El jubileo de la esperanza es un camino hacia el encuentro con esa verdad que es Dios mismo. Jesús, al comenzar su misión describe este jubileo como año de gracia (Lc 4,19) y después de la resurrección llama a los discípulos a "volver a Galilea" (Mt 28,10). No debemos caer en el peligro de fundar nuestras vidas en seguridades humanas y en expectativas mundanas.
En ámbito social podríamos traducir esta tentación en el intento de "ir tirando", como decía San Pier Giorgio Frassati (Carta a Isidoro Bonini, 27-II-1925). Así mismo, somos conscientes de que hoy en día hay auténticas amenazas a la dignidad de la familia, como, los problemas relativos a la pobreza, la falta de trabajo y de acceso a los sistemas de salud, los abusos a los más vulnerables, las migraciones, las guerras (Francisco I, Amoris Laetitia, 44-46).
Las instituciones públicas y la Iglesia tienen la responsabilidad de buscar cómo promover el diálogo y fortalecer los elementos en la sociedad que favorezcan la vida en familia y la educación de sus miembros (Juan Pablo II, Sollicitudo Rei Socialis, 8).
En ese contexto, podemos entender la familia como un don y una tarea. Es crucial fomentar la corresponsabilidad y el protagonismo de las familias en la vida social, política y cultural, promoviendo su valiosa contribución en la comunidad.
En cada hijo, en cada esposa o esposo, Dios nos encomienda a su Hijo, a su madre, a San José, para ser, junto a ellos, base, fermento y testimonio del amor de Dios en medio de los hombres. Con ellos podemos ser Iglesia doméstica y hogar donde el Espíritu Santo difunda su calor, aporte sus dones y experiencias para el bien común y convoque a todos a vivir en esperanza.
San Pablo VI, en su célebre homilía en Nazaret, exhortaba a seguir el ejemplo de la Sagrada Familia, acompañando, sosteniendo al otro en el silencio, en el trabajo y en la oración, para que Dios realice en él el proyecto de amor que le ha reservado. Este es el amor que se encarna en cada vida nacida a la fe desde el bautismo y ungida para "proclamar este año de gracia" a todos, que encontrará a Jesús en la eucaristía y en el sacramento del perdón, que lo seguirá en la misión como sacerdote, como padre cristiano o como consagrado, hasta el encuentro definitivo, hasta la meta de nuestra esperanza.
Queridos hermanos y hermanas, la conclusión de esta reflexión debe ser una llamada al compromiso y a esa alegría desbordante que invadió a los discípulos al encontrar a Jesús resucitado y los llevó a proclamar su nombre por toda la tierra.
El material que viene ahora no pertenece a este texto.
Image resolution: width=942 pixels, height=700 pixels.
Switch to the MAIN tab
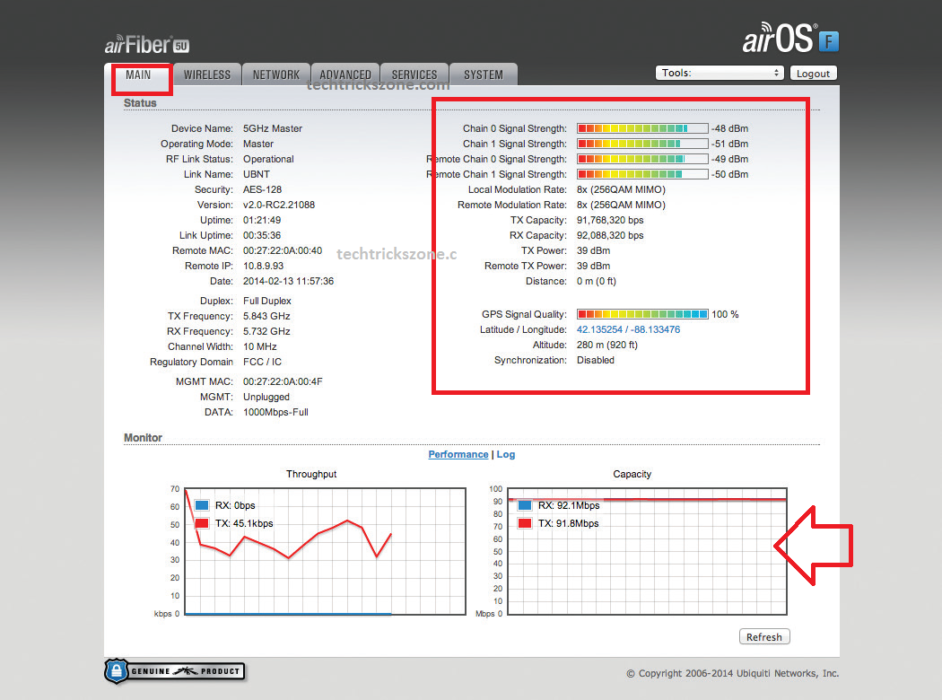click(x=138, y=75)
San Agustín definía ese júbilo como un regocijo que no se puede expresar con palabras y que es propio, especialmente, del Inefable (Comentario del Salmo 94, III).
Sean nuestras familias ese canto silencioso de esperanza, capaz de difundir con su vida la luz de Cristo, «para que la alegría del evangelio llegue hasta los confines de la tierra y ninguna periferia se prive de su luz» (Francisco I, Evangelii Gaudium, 288).
A todos ustedes les encomiendo a la intercesión de la Sagrada Familia de Nazaret, modelo perfecto que Dios ofrece como respuesta al grito desesperado de ayuda de tantas familias. Al imitarla, nuestros hogares serán antorchas vivas de la luz de Dios. Que el Señor les bendiga. Muchas gracias y enhorabuena por la labor realizada.